I don’t feel at home in a country where people can openly make racists remarks; where lies are reported as facts; Where Ministers openly tell lies in Parliament.
This is not the Britain I was born in!
I don’t remember the last world war – I was born in 1941 – but I have lived through a wonderful unprecedentedly long period of Peace & prosperity – of a magnitude that my parents & grandparents could never have imagined and we owe so much of that prosperity because we have been at peace with our neighbours.
I want to stay friends & be welcome when I visit mainland Europe. People took the fact that Britain WAS a tolerant country – the sort of country that Johan described – for granted.
They listened to the lies and not the facts.
We are better off in every way possible by remaining within EU
It’s NOT too late – Nothing has been agreed until everything has been agreed.
Please contact your MP before the 16th Jan debate & tell them if you want to remain in EU.
Tell them if you voted leave but have now changed your mind.
This is still democracy – we have the right to tell our leaders what we want.
To put it in a nutshell, the majority who were left behind (some in poverty, zero hour contract Ect) told the minority who did not give a stuff——to get stuffed. Try walking around some of the places that voted out (especially in the North) and speak to them—– you will be shocked at the stories of those who were left behind and ignored.
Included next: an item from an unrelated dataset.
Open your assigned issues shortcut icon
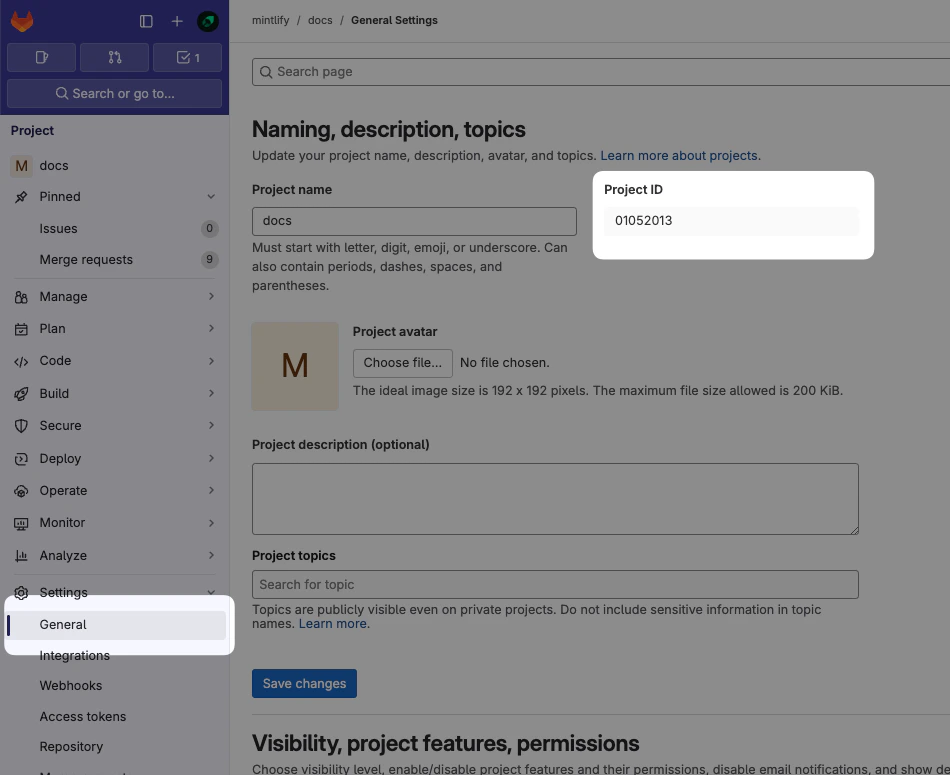This screenshot has width=950, height=775. (x=41, y=57)
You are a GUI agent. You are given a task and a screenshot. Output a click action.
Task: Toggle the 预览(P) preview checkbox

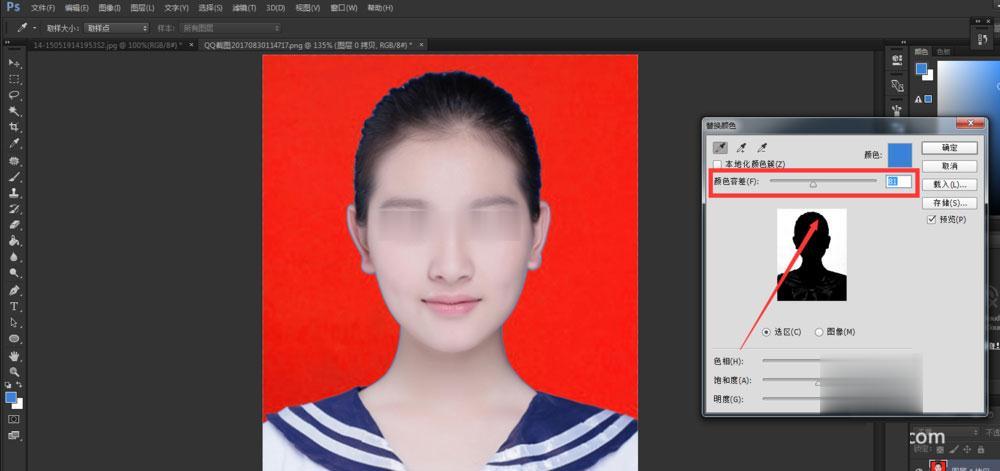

As a 77 year old WASP Englishman I no longer recognise my own country. Pandora’s box has unleashed a tide of unspeakable brutality that I never knew was there. Let’s not kid ourselves , it was always there otherwise we would never have had an Empire built on cruelty and oppression and robbery. I happened to live through an enlightened age when after the war people briefly cared for each other in a truly ‘social’ way but that is now overturned by the forces of greed, intolerance and a lack of ordinary compassion. Our only hope is to face down the evil but the Establishment have harnessed the forces of ignorance. We are not alone viz.Trump, Le Pen, Wilders …
The Britain you describe isn’t dying, but the baby boomers who voted to leave the EU are. I am more optimistic about the future of Britain and that someday our young people will find their way back to the EU.
The Czech girl at Home Bargains who used to chat merrily about life in Brno or wherever now speaks only guardedly of Shrewsbury as if born here. My social worker friend Aleksandr, with whom I used to have long chats in my local, I have not seen since the turn of the year. He has, I imagine, returned to Romania. We have become a shrivelled, mean husk of a country compared with the 1960s Britain in which I lived as a teenager.
I shall continue to kick against the pricks until dementia or death prevent this.
This is wonderfully written.
I am one of the pesky EU expats in the UK as well (with the term ‘expats’ chosen deliberately!) and after a rollercoaster year of not knowing what to do, I decided to stay. For now.
In the lovely international and fairly tolerant Remain bubble of Cambridge, you can’t feel the effects as immediately as in other areas of the UK. Yet, things have changed completely – a feeling which some of my British friends can’t understand. I suppose you only really understand when you’re in the situation.
My home economy indeed isn’t my home – I spent most of my adult life living and working abroad, and mostly in the UK. And I would miss Britain terribly if I left.
You have put all that in very apt words, so thank you.